Both rolled oats & steel cut oats are in the whole-grain family and thus healthy for you!

The instant oats are the ones we should avoid! They're thin, pre-cooked and less nutritious and often have added sodium.

rolled oats = oatmeal = rolled oatmeal = old-fashioned oats = old-fashioned oatmeal = flaked oats = flaked oatmeal = oatflakes Notes: These are oat groats that are steamed, rolled, and flaked so that they cook quickly. They're often cooked as a breakfast cereal, added raw to granola or muesli mixes, or used to make oatmeal cookies. Regular rolled oats take about five minutes to cook. If you're in a hurry, try quick oats or instant oats. These have thinner flakes, so they cook faster. Substitutes: steel-cut oats (chewier, takes longer to cook) OR quick oats (These are less chewy, but they take less time to cook.) OR instant oats (These usually have additional flavorings.
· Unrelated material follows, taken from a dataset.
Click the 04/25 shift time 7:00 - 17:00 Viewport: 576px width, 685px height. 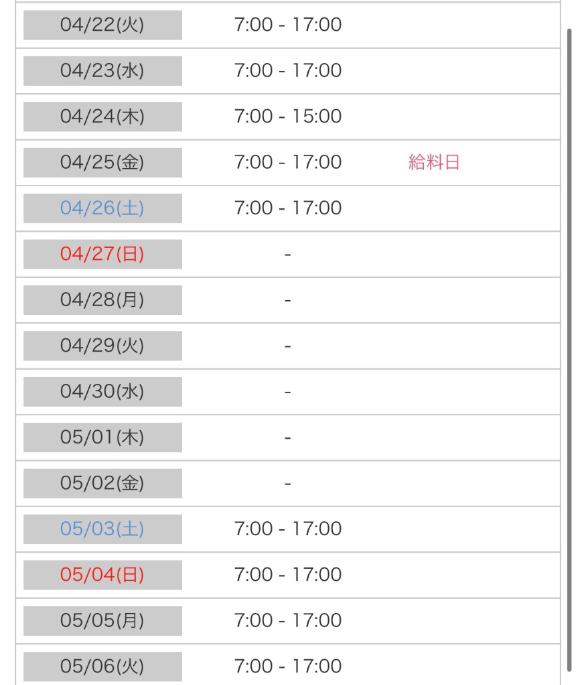(288, 162)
They're less chewy, but they take less time to cook.) OR triticale flakes OR rye flakes

steel-cut oats = Irish oats = Scotch oats = pinhead oats = coarse-cut oats = steel-cut oatmeal = Irish oatmeal = Scotch oatmeal = pinhead oatmeal = coarse-cut oatmeal = porridge oats = porridge oatmeal Notes: These are groats that have been chopped into small pieces. They're chewier than rolled oats, and grain aficionados often prefer them for hot oatmeal cereals and muesli. Substitutes: rolled oats (less chewy, takes less time to cook) OR whole oat groats (takes much longer to cook)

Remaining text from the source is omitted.